Bug#756008: postgresql-common: pg_upgradecluster 9.3 - 9.4 fails

2015-08-19 Thread Johannes Truschnigg
This exact problem, together with an undocumented and obscure 
5-seconds-timeout in pg_upgradecluster's invocation of `pg_ctlcluster 
stop`, nearly made me pull my hair out yesterday.

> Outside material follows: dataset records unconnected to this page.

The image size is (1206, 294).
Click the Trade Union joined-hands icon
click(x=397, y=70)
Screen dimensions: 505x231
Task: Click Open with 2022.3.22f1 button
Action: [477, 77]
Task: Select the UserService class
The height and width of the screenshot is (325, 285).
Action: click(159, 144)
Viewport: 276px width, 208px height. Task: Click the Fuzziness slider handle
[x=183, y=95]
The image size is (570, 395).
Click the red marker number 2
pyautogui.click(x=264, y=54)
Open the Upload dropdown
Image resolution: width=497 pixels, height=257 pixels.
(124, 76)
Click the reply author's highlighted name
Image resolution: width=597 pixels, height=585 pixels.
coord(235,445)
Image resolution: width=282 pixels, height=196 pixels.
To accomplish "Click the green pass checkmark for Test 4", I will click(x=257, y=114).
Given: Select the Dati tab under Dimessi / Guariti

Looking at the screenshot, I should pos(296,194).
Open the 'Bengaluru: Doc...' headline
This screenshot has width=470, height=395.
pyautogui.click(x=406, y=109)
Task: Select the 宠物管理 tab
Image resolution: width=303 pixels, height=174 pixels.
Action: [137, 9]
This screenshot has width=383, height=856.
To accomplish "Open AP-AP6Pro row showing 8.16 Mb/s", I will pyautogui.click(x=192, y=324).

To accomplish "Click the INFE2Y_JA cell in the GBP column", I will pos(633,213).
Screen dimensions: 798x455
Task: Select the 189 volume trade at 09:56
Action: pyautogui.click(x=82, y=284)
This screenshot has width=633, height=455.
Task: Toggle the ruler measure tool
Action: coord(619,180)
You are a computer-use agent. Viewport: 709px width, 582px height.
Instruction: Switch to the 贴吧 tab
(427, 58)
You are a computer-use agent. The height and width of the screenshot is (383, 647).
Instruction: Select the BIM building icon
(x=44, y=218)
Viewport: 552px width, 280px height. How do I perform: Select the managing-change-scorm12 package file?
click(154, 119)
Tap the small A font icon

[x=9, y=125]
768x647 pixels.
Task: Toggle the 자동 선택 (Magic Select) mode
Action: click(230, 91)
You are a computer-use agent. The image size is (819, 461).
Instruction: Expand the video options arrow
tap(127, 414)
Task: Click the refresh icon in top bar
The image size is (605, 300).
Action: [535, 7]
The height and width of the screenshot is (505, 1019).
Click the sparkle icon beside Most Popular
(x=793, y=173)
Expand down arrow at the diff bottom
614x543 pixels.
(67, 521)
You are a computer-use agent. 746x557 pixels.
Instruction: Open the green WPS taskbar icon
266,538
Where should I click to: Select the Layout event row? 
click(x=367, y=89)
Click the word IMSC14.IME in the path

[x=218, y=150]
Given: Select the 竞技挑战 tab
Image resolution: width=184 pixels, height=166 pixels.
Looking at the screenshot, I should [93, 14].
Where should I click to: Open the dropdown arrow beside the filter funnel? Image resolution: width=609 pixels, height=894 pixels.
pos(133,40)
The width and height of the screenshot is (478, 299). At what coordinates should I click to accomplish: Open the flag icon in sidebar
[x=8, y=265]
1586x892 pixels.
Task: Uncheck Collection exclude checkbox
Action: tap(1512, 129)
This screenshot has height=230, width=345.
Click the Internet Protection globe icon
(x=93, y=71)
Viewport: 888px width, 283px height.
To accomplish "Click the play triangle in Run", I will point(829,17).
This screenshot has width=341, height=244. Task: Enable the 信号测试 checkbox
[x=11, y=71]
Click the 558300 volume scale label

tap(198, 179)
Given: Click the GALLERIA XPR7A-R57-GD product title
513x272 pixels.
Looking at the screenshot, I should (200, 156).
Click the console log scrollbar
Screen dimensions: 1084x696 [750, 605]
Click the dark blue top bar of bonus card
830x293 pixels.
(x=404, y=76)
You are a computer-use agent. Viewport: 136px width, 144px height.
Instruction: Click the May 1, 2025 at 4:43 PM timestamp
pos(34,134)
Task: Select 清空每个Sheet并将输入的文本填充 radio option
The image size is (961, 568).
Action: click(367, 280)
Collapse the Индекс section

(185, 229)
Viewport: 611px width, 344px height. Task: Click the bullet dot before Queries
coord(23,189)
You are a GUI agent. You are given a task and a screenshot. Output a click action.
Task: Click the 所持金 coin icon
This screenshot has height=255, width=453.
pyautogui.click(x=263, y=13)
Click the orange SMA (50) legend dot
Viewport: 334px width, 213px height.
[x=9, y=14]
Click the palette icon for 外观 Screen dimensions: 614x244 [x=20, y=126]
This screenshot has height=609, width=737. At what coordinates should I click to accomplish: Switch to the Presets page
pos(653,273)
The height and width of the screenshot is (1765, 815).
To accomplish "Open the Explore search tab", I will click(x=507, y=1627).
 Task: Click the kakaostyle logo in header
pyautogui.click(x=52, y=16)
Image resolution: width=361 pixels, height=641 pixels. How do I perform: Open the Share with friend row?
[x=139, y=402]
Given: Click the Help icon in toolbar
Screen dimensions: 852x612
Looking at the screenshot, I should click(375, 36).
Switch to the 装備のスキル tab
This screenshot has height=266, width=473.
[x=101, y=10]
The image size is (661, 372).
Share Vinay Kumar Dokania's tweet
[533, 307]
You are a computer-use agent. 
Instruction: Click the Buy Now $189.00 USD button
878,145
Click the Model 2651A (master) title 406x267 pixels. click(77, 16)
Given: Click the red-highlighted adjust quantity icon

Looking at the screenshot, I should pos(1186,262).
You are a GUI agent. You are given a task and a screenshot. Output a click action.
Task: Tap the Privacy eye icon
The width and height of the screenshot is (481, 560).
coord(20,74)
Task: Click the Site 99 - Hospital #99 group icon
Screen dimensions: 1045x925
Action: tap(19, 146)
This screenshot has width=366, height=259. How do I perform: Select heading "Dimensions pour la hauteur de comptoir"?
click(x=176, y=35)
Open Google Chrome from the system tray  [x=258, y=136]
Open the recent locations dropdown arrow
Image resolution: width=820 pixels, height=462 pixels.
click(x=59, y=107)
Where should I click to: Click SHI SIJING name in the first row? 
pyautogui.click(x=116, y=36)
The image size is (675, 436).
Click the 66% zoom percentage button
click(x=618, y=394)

I successfully tested the planned upgrade from 9.0 to 9.4 in the staging 
environment, but because the live database requires more than 5 seconds 
to properly shutdown, pg_upgradecluster died very early with a 
nondescript error message, costing me more than an hour hunting down 
thesource of the problem while production was suffering a scheduled, yet 
prolonged downtime. The following was its death note:


 8 
Stopping old cluster...
pg_ctl: server does not shut down
Error: Could not stop old cluster
 8 

After some frantic digging, I solved the problem by temporarily 
monkey-patching /usr/bin/pg_upgradecluster to stop the old cluster like 
presented below:



 8 
# stopping old cluster, so that we notice early when there are still
# connections
if ($info{'running'}) {
get_encoding $version, $cluster;
print Stopping old cluster...\n;
my @argv = ('pg_ctlcluster', $version, $cluster, 'stop', '-m', 
'fast', '--');

push @argv, ('-t', '30') if $version = '8.4';
error Could not stop old cluster if system @argv;
}
 8 

I'm not sure what the reason for the (original; I changed it to 30 to 
get it to work with our setup and workload) 5s timeout being there is 
(and I don't think that trick with passing additional argv elements 
after a double-dash down to pg_upgrade is documented anywhere?!); maybe 
it should just get removed instead of relying on total guesswork about 
how long it could take to stop a user's cluster (esp. in the default 
smart mode, 5s seems VERY unlikely for busy servers).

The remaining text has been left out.